# Help! Roland GX-24 Static Buildup?!



## dtdm (Jun 2, 2010)

After nearly a week with fussing with this, I have found the problem!

Setup: Roland Gx-24 and Oracal 651 vinyl.

When cutting for extended period of time (maybe 25 mins) the vinyl backing rubbing against the machine builds up enough static cling to throw a motor error! It creates such a grip the machine can not properly feed the vinyl through. Often times creating horrible cuts or causing the machine to error. The only solution I have found is to rub the machine down with a dryer sheet. But this means I have to stop cutting, unload, and wipe down. 

Why is this happening? The plug is not grounded from the factory. Can I add a ground? I haven't noticed any other vinyl causing a problem like this... Maybe I will drop the 651 and switch brands? 

If anyone has any insight on any of this please help it!


----------



## Twanabee (Sep 14, 2009)

It happens with all vinyl at some point. It usualy is a product of temp and humidity. You can try grounding the cutter but I don't think that's going to make a difference. The dryer sheet is good for short runs. I have had some good results with the static spray. JMHO


----------



## dtdm (Jun 2, 2010)

I have never heard of static spray?! This could be a life saver. Where would one find it?

I never had a problem with static in the past with my previous, much cheaper cutter. Have you experienced static with vinyl brands other than oracal?


----------



## scuba_steve2699 (Nov 15, 2006)

check the laundry isle at the grocery store for static guard spray. It has been a lifesaver for us before.


----------



## tiger24 (Jan 11, 2009)

dtdm,

i have the same problem and it only happens with my white vinyl? wierd!
no motor errors though, that must be some serious static cling.


----------



## Corel Whisperer (Sep 1, 2010)

You might want to try Anti-Static Tinsel, it can be laid over the material as it is fed through the cutter to help remove the static. 
CW


----------



## dtdm (Jun 2, 2010)

I have purchased 3m static spray for electronics. 
I have talked with many electronic experts. Problem isn't so much static electricity, as it is bonding.

I am going to run a wire from the rollers (i have a stand) to the bottom of the machine to get a better flow going... 
static spray also!


----------



## Vizual Voice (Feb 1, 2008)

I'll add another +1 for the Static Guard spray. Just a light mist every so often will do. I use it all the time when cutting EasyWeed in the winter months.


----------



## Signie_Syd_Aus (Sep 3, 2018)

I think this thread may have the answer to a problem I've been having with my Roland GS-24. It throws random Feed Motor Errors which are becoming more frequent. I noticed that when I touch the plotter after this happens I tend to get a small static shock, so did a search on static issues. 
I'm using Avery 900 series so excellent quality cast vinyl, but when it has the error, if I put up the rollers and try to pull the vinyl forward with my hands it is VERY difficult. Like it's stuck to the plotter. 
Plotter is one year old, in immaculate condition, extremely clean, and on the stock Roland stand. If I take the vinyl out of the plotter and put it back in and start again, it will plot 3 metre lengths a few more times before throwing another error.

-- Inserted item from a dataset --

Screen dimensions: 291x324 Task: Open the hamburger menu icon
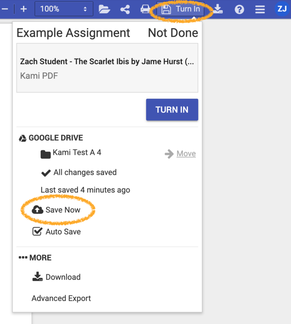coord(260,9)
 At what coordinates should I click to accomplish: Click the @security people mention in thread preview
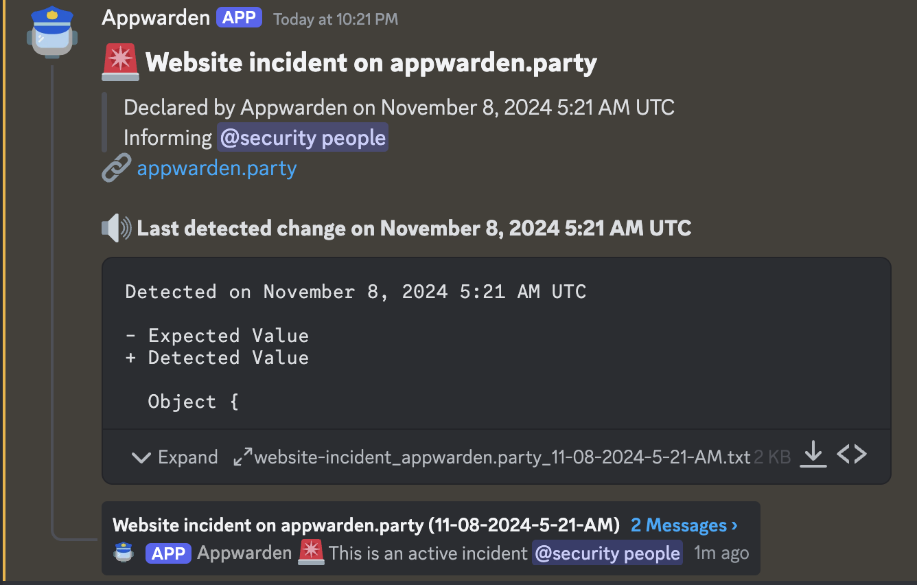[607, 553]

May have to look in to getting a static spray?


----------



## rkenny (10 mo ago)

Twanabee said:


> It happens with all vinyl at some point. It usualy is a product of temp and humidity. You can try grounding the cutter but I don't think that's going to make a difference. The dryer sheet is good for short runs. I have had some good results with the static spray. JMHO


Where do you spray the anti-static spray? Directly on the vinyl or on the feeding wheels?


----------



## rkenny (10 mo ago)

Signie_Syd_Aus said:


> I think this thread may have the answer to a problem I've been having with my Roland GS-24. It throws random Feed Motor Errors which are becoming more frequent. I noticed that when I touch the plotter after this happens I tend to get a small static shock, so did a search on static issues.
> I'm using Avery 900 series so excellent quality cast vinyl, but when it has the error, if I put up the rollers and try to pull the vinyl forward with my hands it is VERY difficult. Like it's stuck to the plotter.
> Plotter is one year old, in immaculate condition, extremely clean, and on the stock Roland stand. If I take the vinyl out of the plotter and put it back in and start again, it will plot 3 metre lengths a few more times before throwing another error.
> 
> ...


Hello- We have the same cutter as you: Roland GS-24 and have SAME exact problems. If you found any good solutions, we'd love to know! Thanks!


----------



## into the T (Aug 22, 2015)

rkenny said:


> Hello- We have the same cutter as you: Roland GS-24 and have SAME exact problems. If you found any good solutions, we'd love to know! Thanks!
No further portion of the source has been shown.